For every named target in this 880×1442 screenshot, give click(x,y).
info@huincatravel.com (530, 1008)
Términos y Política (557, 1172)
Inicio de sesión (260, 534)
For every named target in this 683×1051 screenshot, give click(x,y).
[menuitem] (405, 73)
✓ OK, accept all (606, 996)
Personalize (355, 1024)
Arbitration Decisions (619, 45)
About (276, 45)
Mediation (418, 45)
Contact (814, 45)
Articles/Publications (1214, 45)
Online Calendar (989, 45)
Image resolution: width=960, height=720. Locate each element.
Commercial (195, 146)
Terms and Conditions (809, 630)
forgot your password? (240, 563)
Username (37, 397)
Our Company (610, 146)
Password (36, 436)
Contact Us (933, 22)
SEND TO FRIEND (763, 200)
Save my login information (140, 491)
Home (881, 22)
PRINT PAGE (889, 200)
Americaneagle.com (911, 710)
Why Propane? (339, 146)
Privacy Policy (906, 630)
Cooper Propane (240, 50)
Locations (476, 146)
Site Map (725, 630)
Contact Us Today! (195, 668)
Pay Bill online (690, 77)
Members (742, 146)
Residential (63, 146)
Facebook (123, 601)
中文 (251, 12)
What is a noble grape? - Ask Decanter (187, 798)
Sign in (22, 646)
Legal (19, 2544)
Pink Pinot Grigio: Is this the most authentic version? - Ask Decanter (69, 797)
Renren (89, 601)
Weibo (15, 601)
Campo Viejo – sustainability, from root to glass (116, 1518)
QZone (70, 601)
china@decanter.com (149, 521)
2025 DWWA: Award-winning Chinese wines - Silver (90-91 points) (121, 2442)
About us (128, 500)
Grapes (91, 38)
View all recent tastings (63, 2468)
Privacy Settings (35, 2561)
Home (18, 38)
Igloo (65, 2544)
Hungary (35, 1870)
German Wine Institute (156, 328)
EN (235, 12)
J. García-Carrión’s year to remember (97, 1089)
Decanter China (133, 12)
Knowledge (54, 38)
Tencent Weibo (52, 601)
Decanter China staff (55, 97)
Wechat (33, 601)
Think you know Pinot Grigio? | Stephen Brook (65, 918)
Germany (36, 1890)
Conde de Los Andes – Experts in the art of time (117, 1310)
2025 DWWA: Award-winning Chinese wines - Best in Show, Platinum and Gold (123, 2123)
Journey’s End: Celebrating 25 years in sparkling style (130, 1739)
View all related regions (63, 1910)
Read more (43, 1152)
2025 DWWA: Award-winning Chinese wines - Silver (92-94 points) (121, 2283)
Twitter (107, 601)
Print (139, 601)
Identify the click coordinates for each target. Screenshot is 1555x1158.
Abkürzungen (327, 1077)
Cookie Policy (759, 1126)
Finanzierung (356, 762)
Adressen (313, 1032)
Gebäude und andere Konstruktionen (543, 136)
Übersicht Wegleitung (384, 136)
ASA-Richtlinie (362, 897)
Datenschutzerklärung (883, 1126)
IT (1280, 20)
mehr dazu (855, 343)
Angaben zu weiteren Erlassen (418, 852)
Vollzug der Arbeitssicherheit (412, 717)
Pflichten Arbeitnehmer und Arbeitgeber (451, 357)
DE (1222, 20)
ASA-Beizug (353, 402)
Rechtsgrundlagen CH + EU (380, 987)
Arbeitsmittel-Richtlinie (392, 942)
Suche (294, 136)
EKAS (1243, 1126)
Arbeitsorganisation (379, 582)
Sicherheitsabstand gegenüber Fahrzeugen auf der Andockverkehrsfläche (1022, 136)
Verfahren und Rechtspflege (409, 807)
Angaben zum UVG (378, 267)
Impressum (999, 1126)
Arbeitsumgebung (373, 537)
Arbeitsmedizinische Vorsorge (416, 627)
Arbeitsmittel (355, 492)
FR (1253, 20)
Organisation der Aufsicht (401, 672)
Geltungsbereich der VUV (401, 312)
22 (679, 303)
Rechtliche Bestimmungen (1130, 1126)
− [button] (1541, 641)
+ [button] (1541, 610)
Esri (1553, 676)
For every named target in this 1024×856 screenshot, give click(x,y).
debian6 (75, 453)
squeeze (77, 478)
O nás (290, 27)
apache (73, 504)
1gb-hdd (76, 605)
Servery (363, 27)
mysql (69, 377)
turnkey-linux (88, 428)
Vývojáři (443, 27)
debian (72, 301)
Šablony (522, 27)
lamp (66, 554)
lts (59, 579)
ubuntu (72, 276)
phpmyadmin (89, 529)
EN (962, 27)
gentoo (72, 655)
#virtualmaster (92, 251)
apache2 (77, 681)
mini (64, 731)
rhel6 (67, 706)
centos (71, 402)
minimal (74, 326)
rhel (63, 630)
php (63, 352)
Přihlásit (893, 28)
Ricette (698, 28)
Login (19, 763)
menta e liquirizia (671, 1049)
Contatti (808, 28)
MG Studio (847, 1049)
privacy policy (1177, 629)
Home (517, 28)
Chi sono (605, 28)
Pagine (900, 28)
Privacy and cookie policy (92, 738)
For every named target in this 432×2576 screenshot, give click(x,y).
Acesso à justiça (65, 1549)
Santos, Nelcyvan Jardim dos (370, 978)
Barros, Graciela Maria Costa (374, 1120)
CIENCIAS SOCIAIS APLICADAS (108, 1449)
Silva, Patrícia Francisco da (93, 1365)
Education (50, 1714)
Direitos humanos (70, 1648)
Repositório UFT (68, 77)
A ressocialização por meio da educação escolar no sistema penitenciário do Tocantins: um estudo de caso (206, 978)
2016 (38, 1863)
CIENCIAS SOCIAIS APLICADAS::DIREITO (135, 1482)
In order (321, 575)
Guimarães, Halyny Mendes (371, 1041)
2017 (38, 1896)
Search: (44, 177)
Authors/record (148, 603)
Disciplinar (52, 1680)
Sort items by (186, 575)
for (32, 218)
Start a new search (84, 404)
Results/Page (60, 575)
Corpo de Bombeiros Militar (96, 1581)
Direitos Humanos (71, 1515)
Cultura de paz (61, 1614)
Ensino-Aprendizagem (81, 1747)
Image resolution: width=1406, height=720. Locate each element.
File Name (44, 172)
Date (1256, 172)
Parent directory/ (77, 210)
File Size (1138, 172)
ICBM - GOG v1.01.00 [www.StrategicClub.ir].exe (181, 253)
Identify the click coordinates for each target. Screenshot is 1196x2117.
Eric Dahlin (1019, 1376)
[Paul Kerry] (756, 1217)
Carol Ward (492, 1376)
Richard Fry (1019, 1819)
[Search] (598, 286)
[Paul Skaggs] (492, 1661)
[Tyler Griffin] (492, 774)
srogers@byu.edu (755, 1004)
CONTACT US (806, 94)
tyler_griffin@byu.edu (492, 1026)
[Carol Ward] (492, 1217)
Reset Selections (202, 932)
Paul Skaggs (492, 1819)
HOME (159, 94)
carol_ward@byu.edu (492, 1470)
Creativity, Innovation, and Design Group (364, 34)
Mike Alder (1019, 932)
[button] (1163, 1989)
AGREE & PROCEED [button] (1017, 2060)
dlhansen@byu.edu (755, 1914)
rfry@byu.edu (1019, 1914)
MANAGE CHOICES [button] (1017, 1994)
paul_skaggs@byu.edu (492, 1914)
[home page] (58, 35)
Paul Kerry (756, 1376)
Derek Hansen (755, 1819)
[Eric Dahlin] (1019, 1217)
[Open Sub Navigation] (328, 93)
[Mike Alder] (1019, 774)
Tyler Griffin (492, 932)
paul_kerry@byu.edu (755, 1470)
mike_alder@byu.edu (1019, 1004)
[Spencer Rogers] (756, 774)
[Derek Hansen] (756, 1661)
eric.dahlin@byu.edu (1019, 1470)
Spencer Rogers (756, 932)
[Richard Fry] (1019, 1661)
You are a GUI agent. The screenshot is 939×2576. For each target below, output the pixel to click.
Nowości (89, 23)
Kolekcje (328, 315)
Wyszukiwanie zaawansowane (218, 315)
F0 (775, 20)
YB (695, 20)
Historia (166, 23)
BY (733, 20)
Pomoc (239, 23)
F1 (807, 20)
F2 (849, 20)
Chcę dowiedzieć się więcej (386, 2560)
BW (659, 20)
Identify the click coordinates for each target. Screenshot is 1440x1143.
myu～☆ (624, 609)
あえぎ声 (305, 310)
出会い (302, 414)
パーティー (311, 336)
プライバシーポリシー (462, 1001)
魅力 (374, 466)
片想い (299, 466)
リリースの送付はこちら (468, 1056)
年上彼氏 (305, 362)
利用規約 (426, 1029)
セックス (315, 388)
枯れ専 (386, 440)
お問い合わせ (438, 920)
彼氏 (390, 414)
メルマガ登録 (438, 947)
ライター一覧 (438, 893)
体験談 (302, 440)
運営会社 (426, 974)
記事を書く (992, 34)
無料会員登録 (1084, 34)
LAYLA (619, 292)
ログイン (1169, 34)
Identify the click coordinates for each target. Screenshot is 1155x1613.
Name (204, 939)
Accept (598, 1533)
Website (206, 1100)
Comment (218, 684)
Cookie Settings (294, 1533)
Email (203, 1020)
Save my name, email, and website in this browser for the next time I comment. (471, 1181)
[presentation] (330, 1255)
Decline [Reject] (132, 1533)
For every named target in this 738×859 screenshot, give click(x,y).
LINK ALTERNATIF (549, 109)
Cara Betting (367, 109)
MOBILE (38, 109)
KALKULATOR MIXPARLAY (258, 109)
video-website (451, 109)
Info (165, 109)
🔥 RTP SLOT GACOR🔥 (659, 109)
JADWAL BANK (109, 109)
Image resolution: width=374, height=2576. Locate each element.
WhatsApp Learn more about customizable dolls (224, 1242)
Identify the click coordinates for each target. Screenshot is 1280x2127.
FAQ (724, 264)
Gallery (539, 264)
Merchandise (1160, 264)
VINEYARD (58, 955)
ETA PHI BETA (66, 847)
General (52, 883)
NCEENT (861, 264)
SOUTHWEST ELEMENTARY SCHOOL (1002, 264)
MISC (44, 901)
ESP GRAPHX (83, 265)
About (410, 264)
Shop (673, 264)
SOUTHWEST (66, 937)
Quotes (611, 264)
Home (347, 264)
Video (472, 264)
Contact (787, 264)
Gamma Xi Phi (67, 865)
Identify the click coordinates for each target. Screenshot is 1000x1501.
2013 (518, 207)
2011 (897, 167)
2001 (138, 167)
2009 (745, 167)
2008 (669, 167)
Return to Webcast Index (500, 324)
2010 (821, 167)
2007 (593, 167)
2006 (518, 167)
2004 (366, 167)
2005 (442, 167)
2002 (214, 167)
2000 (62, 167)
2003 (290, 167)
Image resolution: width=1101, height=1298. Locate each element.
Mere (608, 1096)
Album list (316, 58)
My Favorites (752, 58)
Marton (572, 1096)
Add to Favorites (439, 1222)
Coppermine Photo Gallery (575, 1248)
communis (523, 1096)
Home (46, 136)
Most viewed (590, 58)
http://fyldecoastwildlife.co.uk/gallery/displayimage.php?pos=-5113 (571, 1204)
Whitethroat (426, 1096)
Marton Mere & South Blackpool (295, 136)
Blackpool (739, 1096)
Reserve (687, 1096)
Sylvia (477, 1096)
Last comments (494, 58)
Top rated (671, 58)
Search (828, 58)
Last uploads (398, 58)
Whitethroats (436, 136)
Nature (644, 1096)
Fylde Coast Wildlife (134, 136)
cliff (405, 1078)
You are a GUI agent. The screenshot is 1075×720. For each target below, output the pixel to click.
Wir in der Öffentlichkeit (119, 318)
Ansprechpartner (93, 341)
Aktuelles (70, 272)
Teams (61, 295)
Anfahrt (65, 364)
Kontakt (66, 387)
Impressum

+++++

What is expected: Write out the rows above, from the first one through the line containing "Contact (814, 45)", with both ends included and each line unchanged.

Expected output:
For every named target in this 880×1442 screenshot, give click(x,y).
info@huincatravel.com (530, 1008)
Términos y Política (557, 1172)
Inicio de sesión (260, 534)
For every named target in this 683×1051 screenshot, give click(x,y).
[menuitem] (405, 73)
✓ OK, accept all (606, 996)
Personalize (355, 1024)
Arbitration Decisions (619, 45)
About (276, 45)
Mediation (418, 45)
Contact (814, 45)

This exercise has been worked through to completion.